NOVA ARTICULISTA: Gabriela Paiva - O mito da pluralidade nos modelos de negócios.

Encarei a página em branco que se encontrava à minha frente e tentei colocar a imparcialidade aprendida nas aulas de jornalismo em conta. Não deu. Meu último episódio envolvendo uma empresa do setor alimentício que se vende como sustentável e plural me fez repensar o quão verdadeiro é o discurso da pluralidade – muito bem vendido ultimamente. O novo normal é plural – fato que só corrobora que o então normal não era plural, touché.

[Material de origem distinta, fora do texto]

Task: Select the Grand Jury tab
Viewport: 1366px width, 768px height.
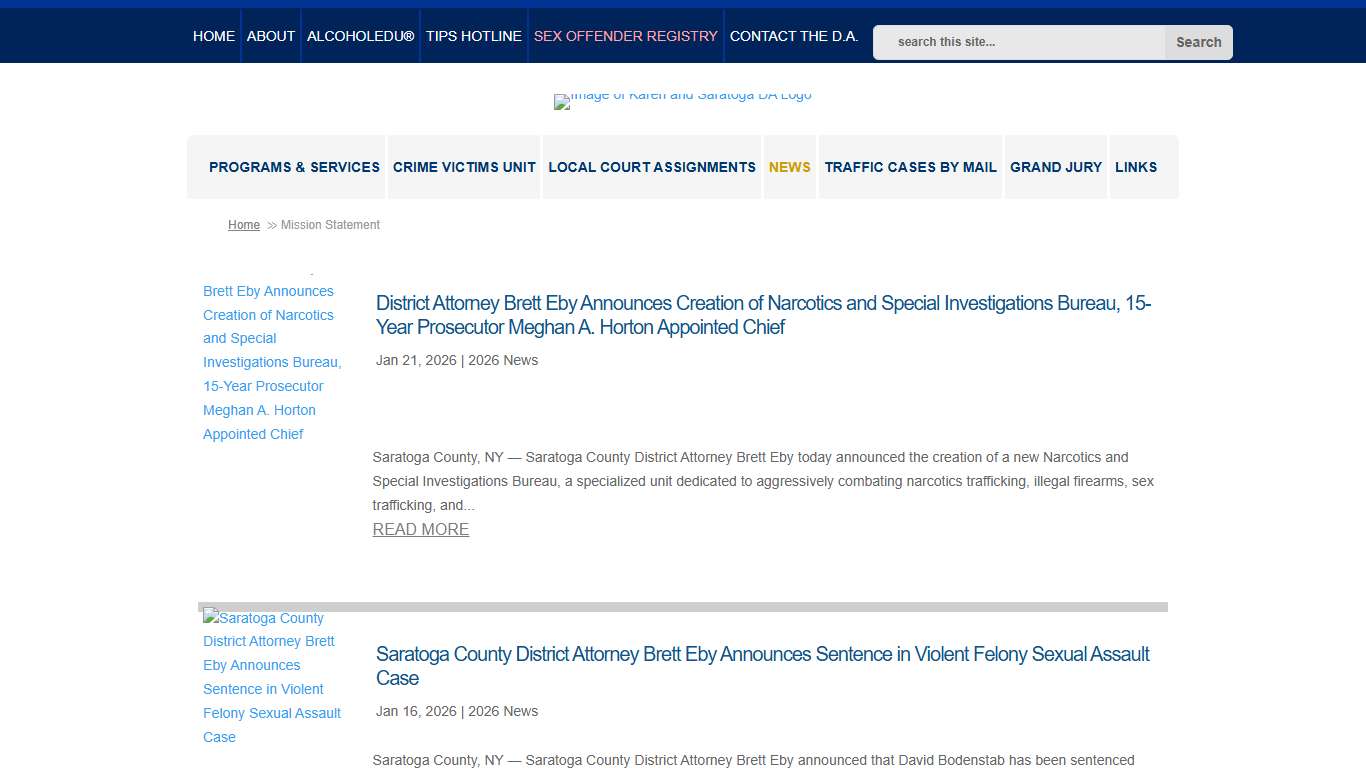Action: tap(1056, 167)
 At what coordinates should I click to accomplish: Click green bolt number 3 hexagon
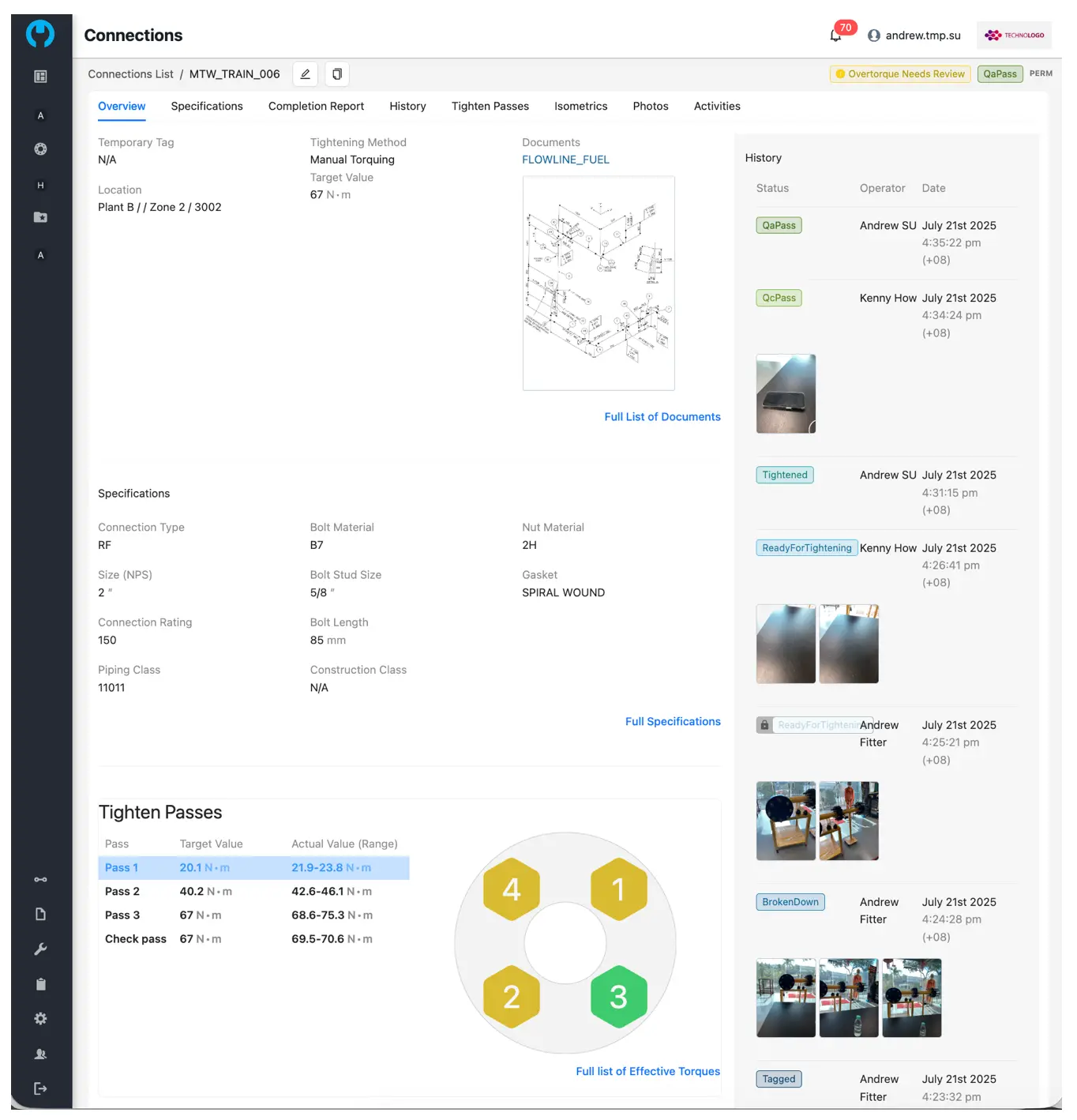click(x=618, y=997)
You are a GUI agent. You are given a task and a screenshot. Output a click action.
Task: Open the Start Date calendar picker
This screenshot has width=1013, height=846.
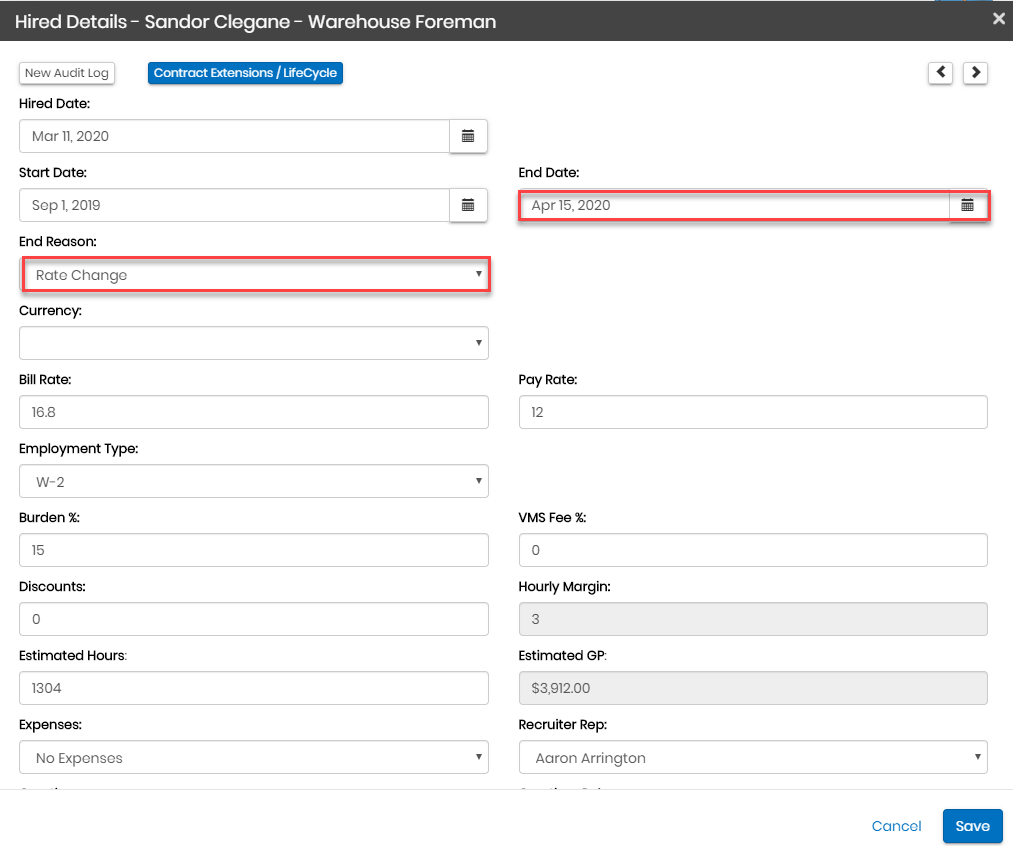[467, 205]
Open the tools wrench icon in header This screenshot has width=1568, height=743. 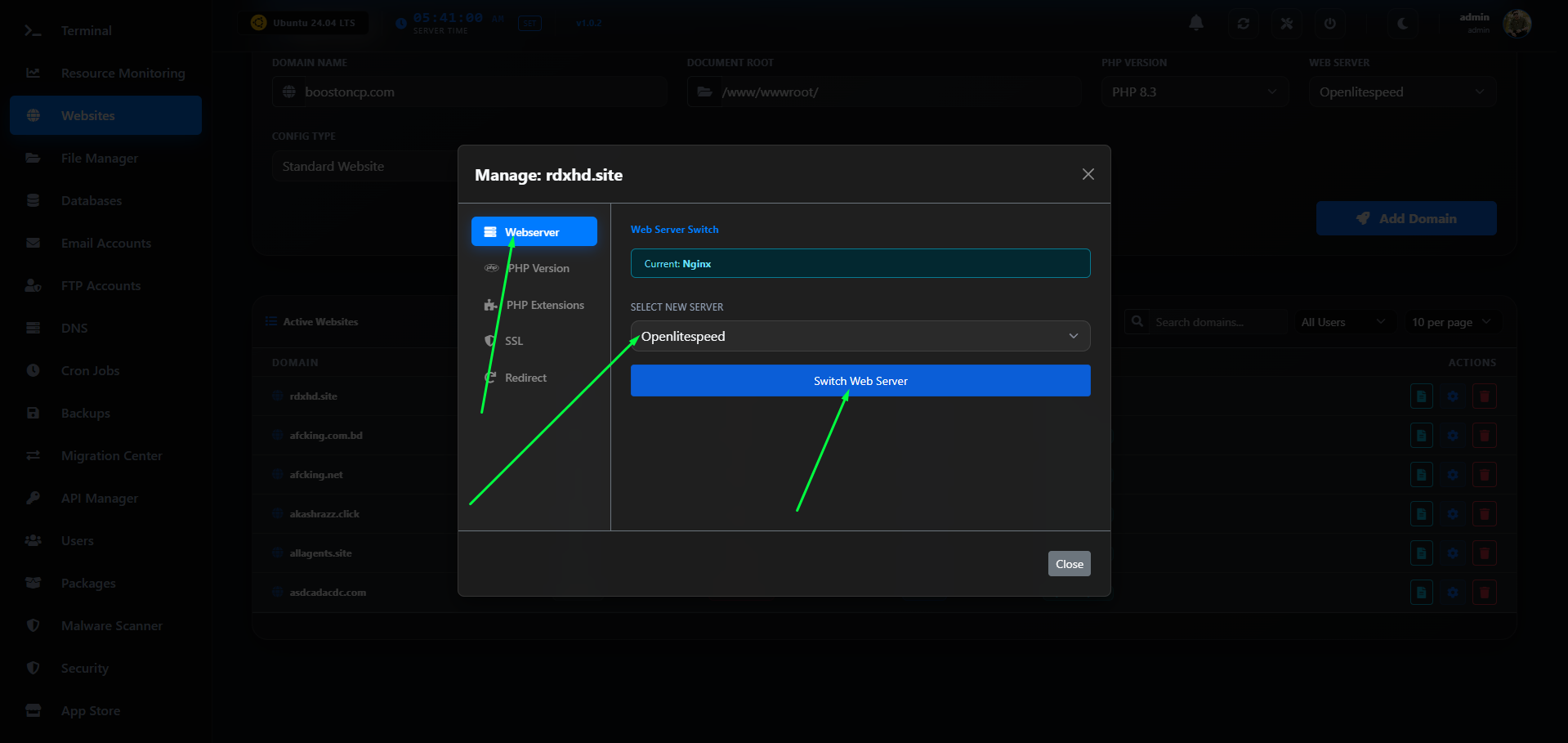tap(1286, 24)
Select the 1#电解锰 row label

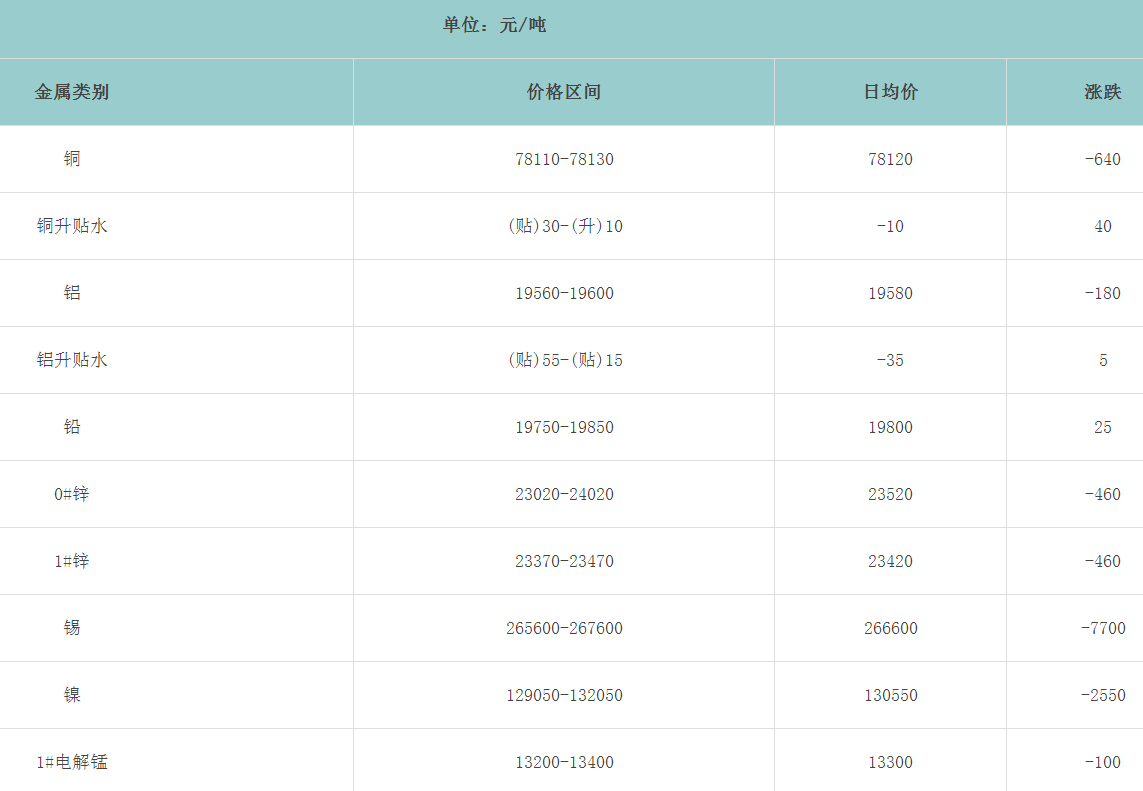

Passei por três entrevistas e nas três deixei clara a minha origem, o meu endereço humilde, mas que não deixava de ser o meu endereço. Devido às complicações da Covid-19, só fui no escritório da empresa após algumas semanas de ter começado e o desastre estava em dois colaboradores. Enquanto organizava alguns kits para serem entregues escutei piadinhas classistas pejorativas. Engoli calada e terminei os kits para serem entregues. Terminei meu trabalho e pedi para sair. No dia seguinte, logo pelo manhã, falei com a minha supervisora acerca das gracinhas classistas e que não me senti bem. Ao invés de escutar um pedido de desculpa da representante da empresa, escutei um: ‘você é fraca… a vida vai engolir você’. Naquele momento, a empresa que vendia um modo de vida good vibes, green, caiu por terra. Tudo se resumia ao lucro – fato evidenciado pela diretoria em uma reunião. Tá, e o lucro? Pouco me importa se você foi ofendida por nossos colaboradores.

Catei certa coragem e relatei o fato no LinkedIn, colocando o nome da empresa. Recebi inúmeras mensagens de carinho e a grande maioria enfatizando o quanto era corajosa – uma colega disse que tinha medo de se queimar no mercado. Disse para ela que se alguma empresa não a aceitar por ela expor algo errado, provavelmente ela estará na empresa errada, e não o contrário. Aos estagiários que passam por situações semelhantes: não se calem. Vocês são novos demais para se acomodarem com o errado. E às empresas: entreguem aquilo que vendem, é o mínimo e a sociedade como um todo agradece.

E há quem diga que a pandemia deixou o mundo melhor…

Gabriela Paiva é publicitária formada pela PUC-Rio, moradora da Rocinha e defensora da democracia e do pão de alho no churrasco. Além da publicidade, possui como paixões a literatura e o cinema.